ヘタレ魔法学生の俺に、四人も美少女が寄ってくるなんてあり得ない!

神楽旭

汗と涙の体育祭 一日目・余興戦

魔導大祭一日目。最後の種目は余興戦エキシビションだ。魔導衛師五人と、学園の選抜された三年生五十人が戦う。
「魔導衛師とやり合うのか……」
思わずそんな事を呟いてしまう。相手は魔導師の中でもプロ中のプロ。その中でも特に対人戦を得意とする魔導師達だ。
「まあ、魔導衛師側はハンデがあるから幾らかは楽……なのか?」
魔導衛師が電撃、水流魔法しか使用できないのに対し、学生側は学園で習った全ての魔法と……平たく言うと殴る蹴る等の行為が許されている。
「これだけ見りゃ圧倒的なハンデだけど……」
二つの魔法を組み合わせた感電攻撃を仕掛けてくる可能性もある。
そして、少々手荒だが、感電しない程度の電撃を水に浴びせ、水分子同士を結合させ、軽度の二酸化炭素中毒に持っていくという戦術もありだ。

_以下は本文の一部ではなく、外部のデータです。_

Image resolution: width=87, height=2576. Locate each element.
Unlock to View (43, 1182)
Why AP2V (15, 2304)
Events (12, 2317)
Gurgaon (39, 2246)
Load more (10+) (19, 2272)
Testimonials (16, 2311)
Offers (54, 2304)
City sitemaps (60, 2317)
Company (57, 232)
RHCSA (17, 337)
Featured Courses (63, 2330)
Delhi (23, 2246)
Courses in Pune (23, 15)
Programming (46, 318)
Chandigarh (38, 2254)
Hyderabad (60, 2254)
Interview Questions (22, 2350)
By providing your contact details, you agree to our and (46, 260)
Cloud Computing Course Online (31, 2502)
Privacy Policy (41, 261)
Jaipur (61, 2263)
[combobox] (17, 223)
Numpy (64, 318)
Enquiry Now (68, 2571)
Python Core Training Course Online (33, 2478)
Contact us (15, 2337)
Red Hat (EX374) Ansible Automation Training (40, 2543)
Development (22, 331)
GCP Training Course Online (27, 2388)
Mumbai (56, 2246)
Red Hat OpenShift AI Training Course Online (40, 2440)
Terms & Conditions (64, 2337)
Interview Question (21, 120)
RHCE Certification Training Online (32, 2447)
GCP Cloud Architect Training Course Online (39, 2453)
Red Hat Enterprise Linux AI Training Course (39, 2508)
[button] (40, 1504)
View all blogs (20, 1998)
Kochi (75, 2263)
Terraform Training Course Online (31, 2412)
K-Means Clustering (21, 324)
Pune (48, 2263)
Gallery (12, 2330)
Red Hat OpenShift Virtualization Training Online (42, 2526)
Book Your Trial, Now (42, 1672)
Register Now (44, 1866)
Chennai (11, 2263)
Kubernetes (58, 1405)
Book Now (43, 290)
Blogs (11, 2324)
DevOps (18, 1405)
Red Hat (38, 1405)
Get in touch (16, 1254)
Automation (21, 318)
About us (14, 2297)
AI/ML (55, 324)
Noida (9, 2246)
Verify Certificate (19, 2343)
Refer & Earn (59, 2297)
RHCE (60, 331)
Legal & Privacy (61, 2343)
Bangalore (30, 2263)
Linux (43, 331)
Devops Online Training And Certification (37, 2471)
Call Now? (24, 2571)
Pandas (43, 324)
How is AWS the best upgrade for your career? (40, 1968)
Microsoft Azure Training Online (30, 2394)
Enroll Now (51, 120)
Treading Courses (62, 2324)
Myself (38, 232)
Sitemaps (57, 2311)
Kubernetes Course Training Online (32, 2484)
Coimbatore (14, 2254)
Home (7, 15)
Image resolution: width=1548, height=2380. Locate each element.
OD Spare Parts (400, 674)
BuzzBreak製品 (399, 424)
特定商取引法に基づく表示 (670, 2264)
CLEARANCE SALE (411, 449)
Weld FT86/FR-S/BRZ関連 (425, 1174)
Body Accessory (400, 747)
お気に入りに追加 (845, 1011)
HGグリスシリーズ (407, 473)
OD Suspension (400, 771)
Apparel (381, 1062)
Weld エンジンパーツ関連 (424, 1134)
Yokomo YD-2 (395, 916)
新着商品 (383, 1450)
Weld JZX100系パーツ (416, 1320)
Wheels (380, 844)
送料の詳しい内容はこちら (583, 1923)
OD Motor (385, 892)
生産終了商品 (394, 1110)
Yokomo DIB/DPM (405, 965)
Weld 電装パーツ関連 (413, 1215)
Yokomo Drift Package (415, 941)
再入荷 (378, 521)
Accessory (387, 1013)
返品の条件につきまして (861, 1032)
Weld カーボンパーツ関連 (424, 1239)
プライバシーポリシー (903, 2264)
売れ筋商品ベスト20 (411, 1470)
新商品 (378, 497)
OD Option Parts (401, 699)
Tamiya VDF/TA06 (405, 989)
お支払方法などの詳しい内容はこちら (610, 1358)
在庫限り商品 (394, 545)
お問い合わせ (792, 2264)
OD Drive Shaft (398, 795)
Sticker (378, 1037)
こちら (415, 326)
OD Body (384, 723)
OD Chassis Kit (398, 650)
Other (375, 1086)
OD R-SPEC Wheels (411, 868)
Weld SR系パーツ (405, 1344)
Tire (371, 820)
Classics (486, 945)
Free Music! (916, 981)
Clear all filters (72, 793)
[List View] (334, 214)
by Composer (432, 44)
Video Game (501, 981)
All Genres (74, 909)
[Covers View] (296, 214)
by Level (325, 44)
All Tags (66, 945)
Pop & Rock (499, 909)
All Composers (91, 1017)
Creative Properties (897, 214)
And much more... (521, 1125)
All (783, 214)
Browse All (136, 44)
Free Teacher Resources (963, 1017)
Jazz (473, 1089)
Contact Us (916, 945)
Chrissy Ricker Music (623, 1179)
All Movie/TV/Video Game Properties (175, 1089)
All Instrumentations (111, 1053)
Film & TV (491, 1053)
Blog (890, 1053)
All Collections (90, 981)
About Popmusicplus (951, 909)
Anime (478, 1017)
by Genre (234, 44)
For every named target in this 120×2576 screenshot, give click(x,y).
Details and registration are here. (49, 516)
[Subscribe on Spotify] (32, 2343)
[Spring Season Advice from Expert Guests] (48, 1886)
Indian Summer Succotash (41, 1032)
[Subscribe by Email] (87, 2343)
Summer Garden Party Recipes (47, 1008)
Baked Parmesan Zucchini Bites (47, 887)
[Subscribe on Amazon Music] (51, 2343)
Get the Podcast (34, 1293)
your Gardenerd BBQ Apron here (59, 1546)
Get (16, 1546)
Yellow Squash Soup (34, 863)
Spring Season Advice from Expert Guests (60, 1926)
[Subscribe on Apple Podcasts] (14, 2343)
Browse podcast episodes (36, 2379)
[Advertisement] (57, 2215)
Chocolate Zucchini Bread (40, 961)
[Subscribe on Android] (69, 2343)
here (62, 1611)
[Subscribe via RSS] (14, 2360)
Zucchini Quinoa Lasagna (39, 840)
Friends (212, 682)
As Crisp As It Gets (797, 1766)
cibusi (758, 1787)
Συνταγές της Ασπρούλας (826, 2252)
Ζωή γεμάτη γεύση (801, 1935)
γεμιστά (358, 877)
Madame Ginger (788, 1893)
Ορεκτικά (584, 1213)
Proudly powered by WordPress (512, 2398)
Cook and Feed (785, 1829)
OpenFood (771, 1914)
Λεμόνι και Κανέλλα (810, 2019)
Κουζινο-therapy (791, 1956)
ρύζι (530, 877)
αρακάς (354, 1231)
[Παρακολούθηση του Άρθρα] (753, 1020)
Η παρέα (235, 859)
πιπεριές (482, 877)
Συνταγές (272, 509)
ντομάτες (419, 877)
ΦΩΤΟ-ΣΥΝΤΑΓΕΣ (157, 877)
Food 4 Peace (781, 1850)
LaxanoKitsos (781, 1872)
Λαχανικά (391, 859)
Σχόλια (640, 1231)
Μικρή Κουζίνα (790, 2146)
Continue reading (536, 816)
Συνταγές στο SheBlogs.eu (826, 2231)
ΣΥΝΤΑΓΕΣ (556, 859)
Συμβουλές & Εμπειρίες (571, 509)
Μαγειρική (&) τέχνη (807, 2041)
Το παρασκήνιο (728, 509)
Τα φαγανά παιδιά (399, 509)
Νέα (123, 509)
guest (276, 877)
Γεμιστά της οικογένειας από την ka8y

『さあ今年もやって参りました!魔導大祭一日目の一番の目玉!魔導衛師五人と魔導学園の三年生選抜五十人による余興戦エキシビションの始まりです!』
俺も昔テレビで見ていたから分かる。この熱気。学園の生徒に対する羨望、魔導衛師に対する重圧の入り雑じった熱気だ。
『ルールは簡単。相手を行動不能にすれば勝ちとなります!』
『魔導衛師側はハンデとして、電撃魔法と水流魔法、物理攻撃をいなす為の体術以外は禁止とし、学生側は習得した魔法、打撃等の行為が認められます』
北海道、東北、関東の三校から選抜された三年生五十人がグラウンドに立った。芝生の敷き詰められたグラウンドだ。
『学生側、準備はよろしいでしょうか!?』
代表であろう学生が手を振る。
『魔導衛師側はどうでしょうか!?』
青色の式典用ローブを身に纏った魔導衛師が軽く手を振った。
『では、両者準備が整った様ですので、始めさせていただきます!……それでは、スタートッ!』
先手を打ったのは学生側だった。無数の風の刃が、魔導衛師目掛けて迫る。
が、相手もプロ。焦る様子も無く、
「稲妻よ、風を纏いて地を駆けよ。『轟烈の駿脚』スプリント・サンダー
魔法文を詠唱した刹那、魔導衛師の男が消えた。
否、あまりの速さに『消えたように』感じたのだ。
同じく他の四人も同様の魔法を発動する。
『轟烈の駿脚』スプリント・サンダーは、広義的には身体強化系魔法だが、厳密には電撃魔法の応用という事で通っている。
魔導衛師達は一気に距離を詰めると、まず最初に水流魔法を発動した。
「感電攻撃……。やっぱりかあ」
一度に大量の『敵』を仕留めるなら広範囲に及ぶ魔法を使用するのが定石だ。
「招かれざる者、極雷の天誅受けん。『紫電の裁き』ライトニング・サンダー!」
その一言で、都合二十の学生が吹っ飛ぶ。電撃魔法単体の威力もさることながら、水を通せば更に威力は強くなる。対人戦では絶対食らいたくないコンボだ。


一面を焼き尽くさんとするような火炎魔法も、魔導衛師の水流魔法に消され、学生側の水流魔法も電撃魔法を使われ逆に攻撃されたりするなど、戦況は終始魔導衛師側が圧倒していた。
結果から言えば、魔導衛師側の圧勝だった。
観客も学生がプロ相手に勝てるわけ無いと分かってるし、競技に参加した学生も、そして俺も最初から勝ち目の無い試合だと理解していた。
が、勝者のはずの魔導衛師側が、悔し泣きしていた敗者学生選抜の代表を慰めに行ったときは、さすがだなと感動した。
斯くして、魔導大祭一日目は終了した。